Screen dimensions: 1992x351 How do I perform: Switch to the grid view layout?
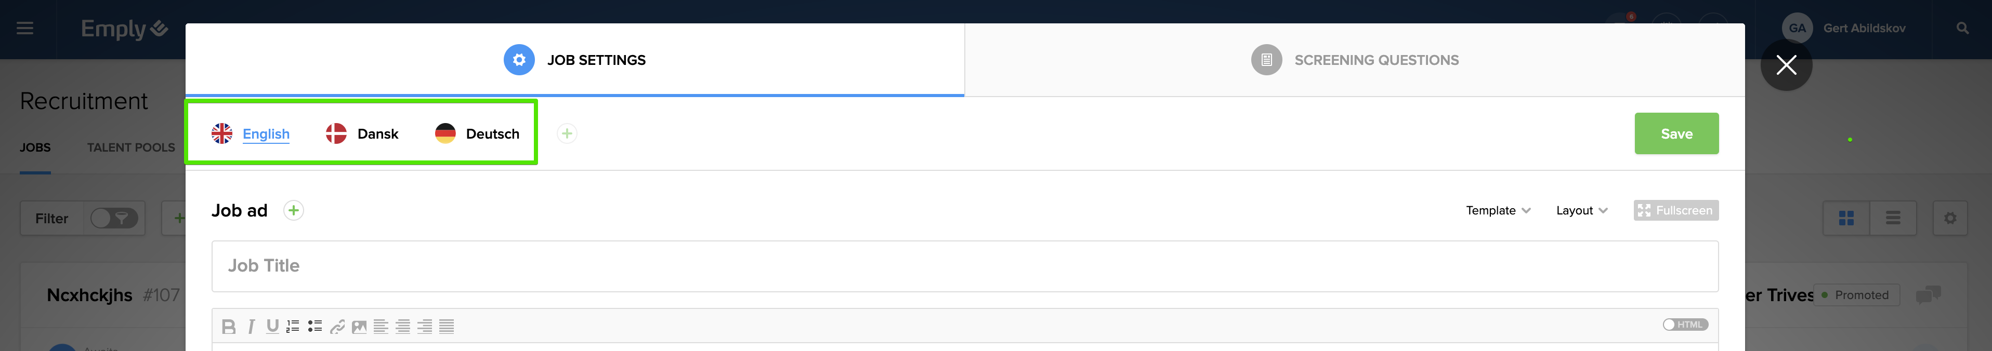[x=1846, y=219]
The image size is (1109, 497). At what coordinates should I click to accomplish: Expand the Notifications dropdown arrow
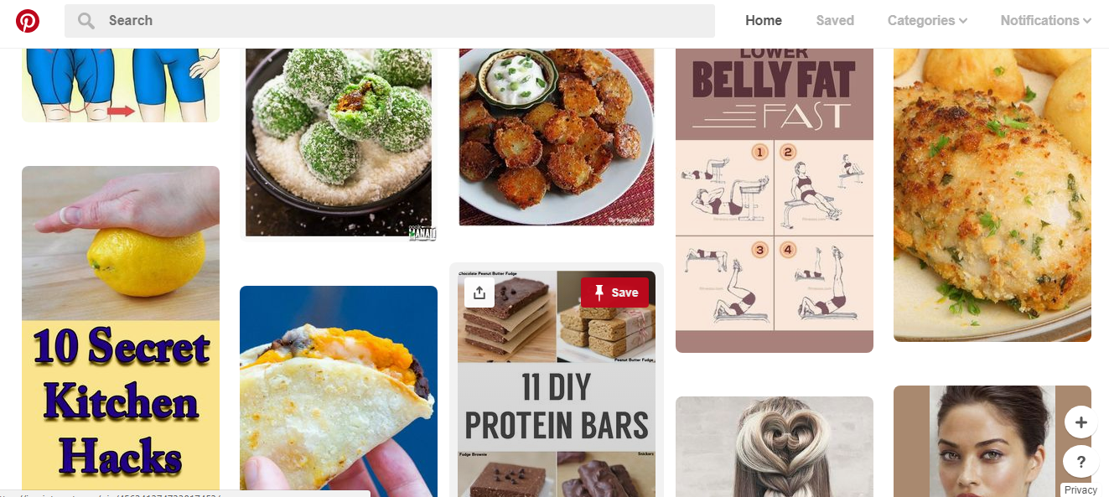(1087, 21)
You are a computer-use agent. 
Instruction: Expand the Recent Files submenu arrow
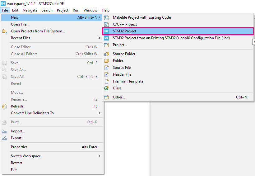pos(100,38)
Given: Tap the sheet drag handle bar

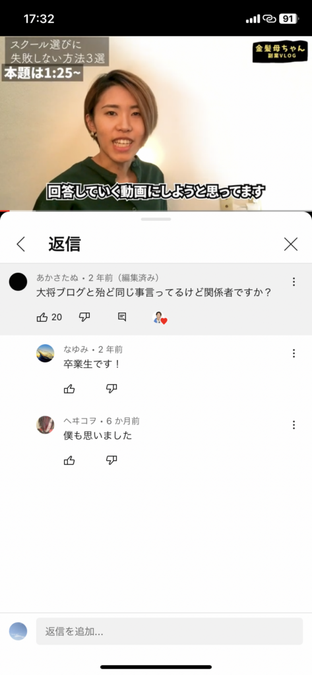Looking at the screenshot, I should click(x=156, y=219).
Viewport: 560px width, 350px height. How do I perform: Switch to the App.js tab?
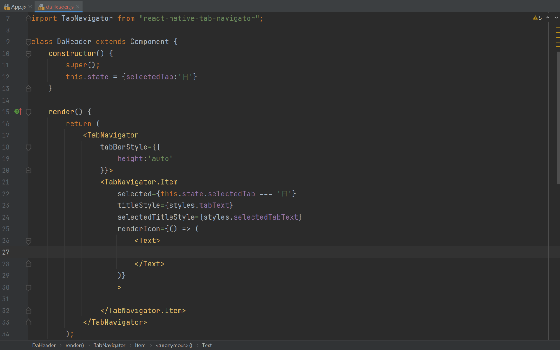(18, 7)
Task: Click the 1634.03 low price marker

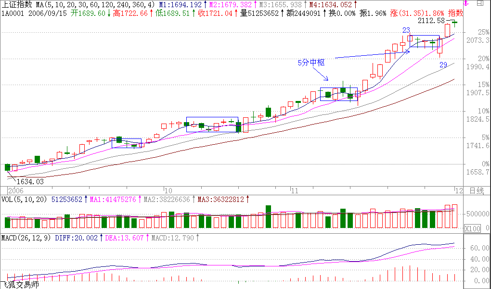Action: tap(30, 181)
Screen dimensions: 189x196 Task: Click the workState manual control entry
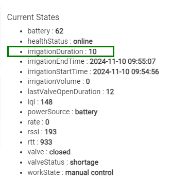71,172
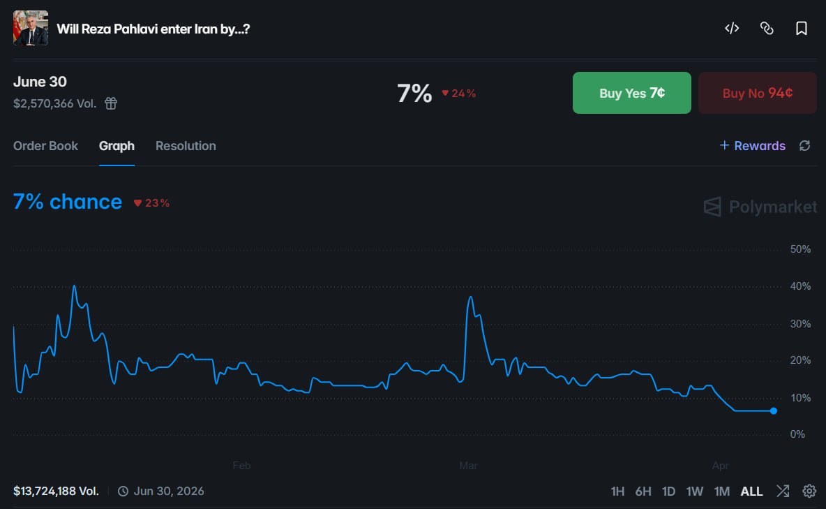
Task: Click the Buy No 94¢ button
Action: [758, 92]
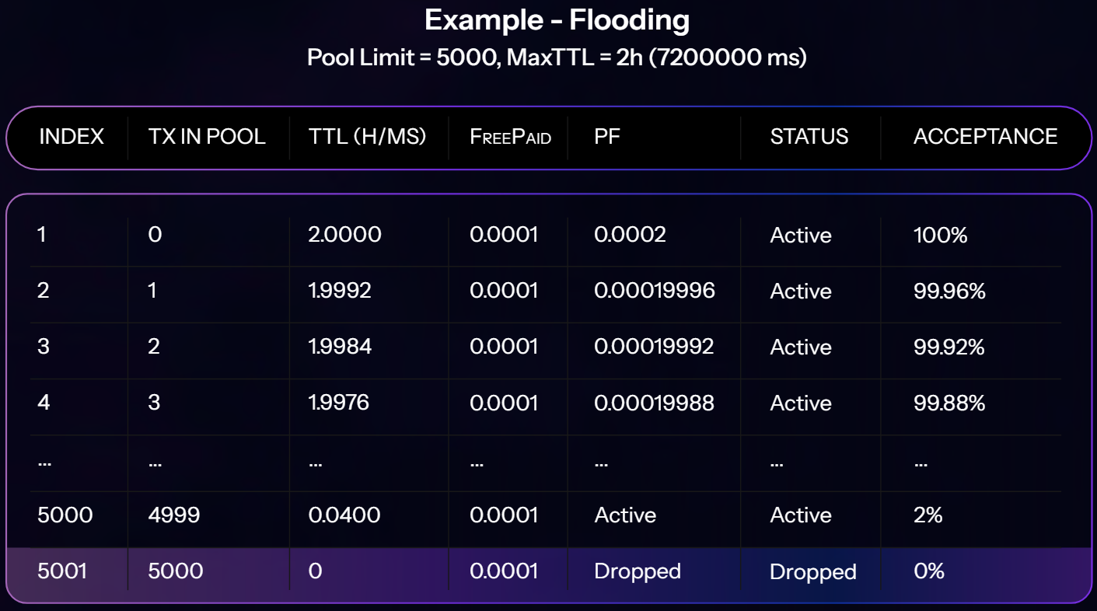Click the index 5000 cell
The height and width of the screenshot is (611, 1097).
coord(65,515)

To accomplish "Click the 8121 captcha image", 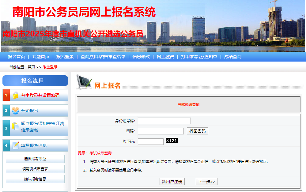I will [x=172, y=141].
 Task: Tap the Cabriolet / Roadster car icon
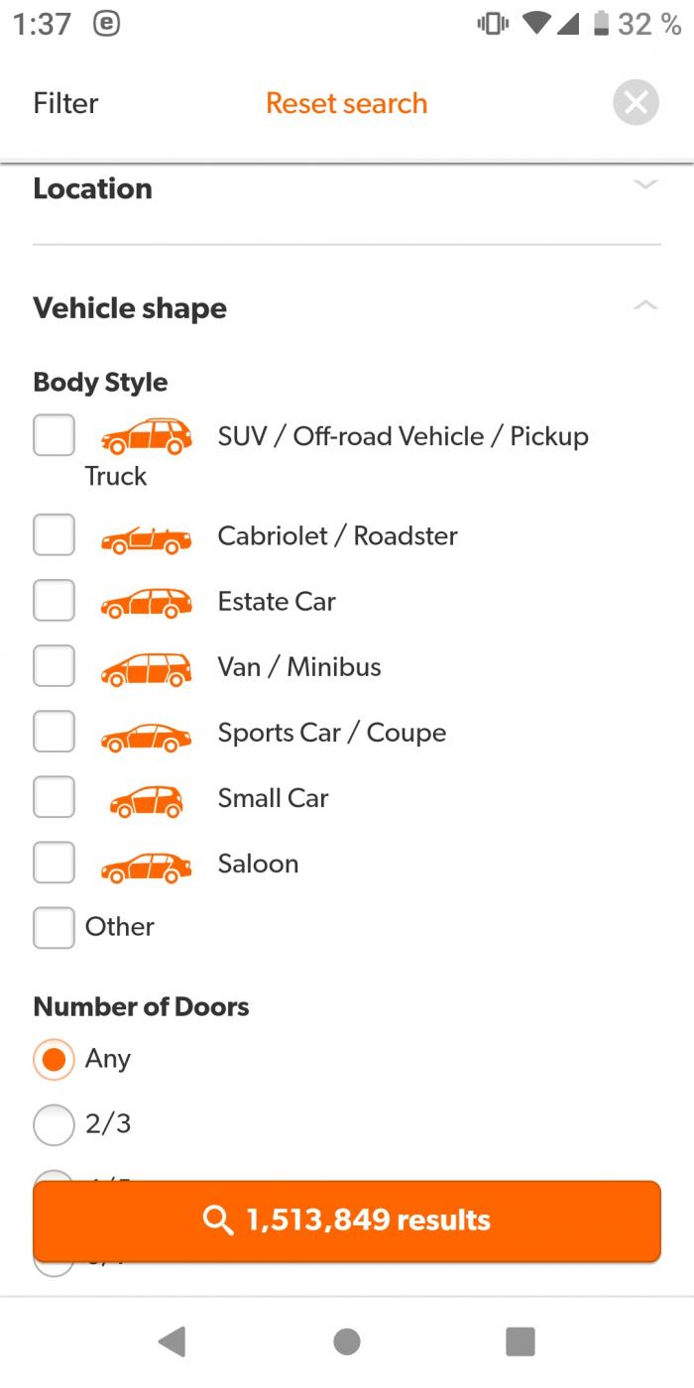click(146, 536)
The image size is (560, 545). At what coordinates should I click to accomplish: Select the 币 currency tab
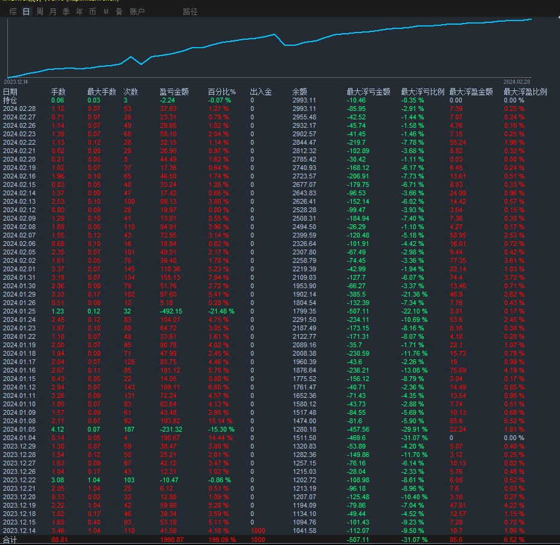92,12

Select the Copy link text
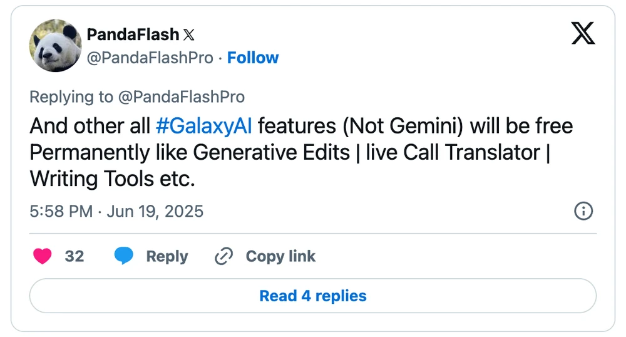tap(280, 256)
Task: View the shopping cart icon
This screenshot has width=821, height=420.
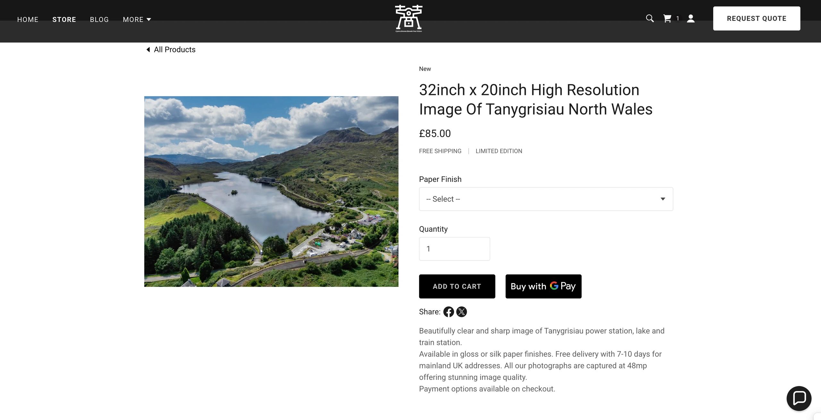Action: tap(667, 18)
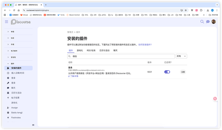Open Baidu tongji gear icon in sidebar

point(8,113)
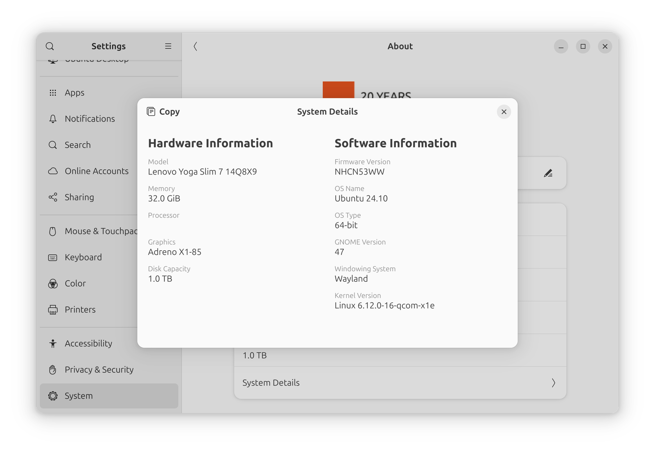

◇ ◇ ◇ ◇

Brief — Here the job is to retype exactly the lines that start at the one containing "The image size is (560, 545)." and run through the end of the records above, leaving out pictures.

Solution for this problem —
The image size is (560, 545). At what coordinates should I click to accomplish: Select the 币 currency tab
92,12

Select the Copy link text
tap(280, 256)
Task: View the shopping cart icon
This screenshot has width=821, height=420.
Action: tap(667, 18)
Open Baidu tongji gear icon in sidebar

point(8,113)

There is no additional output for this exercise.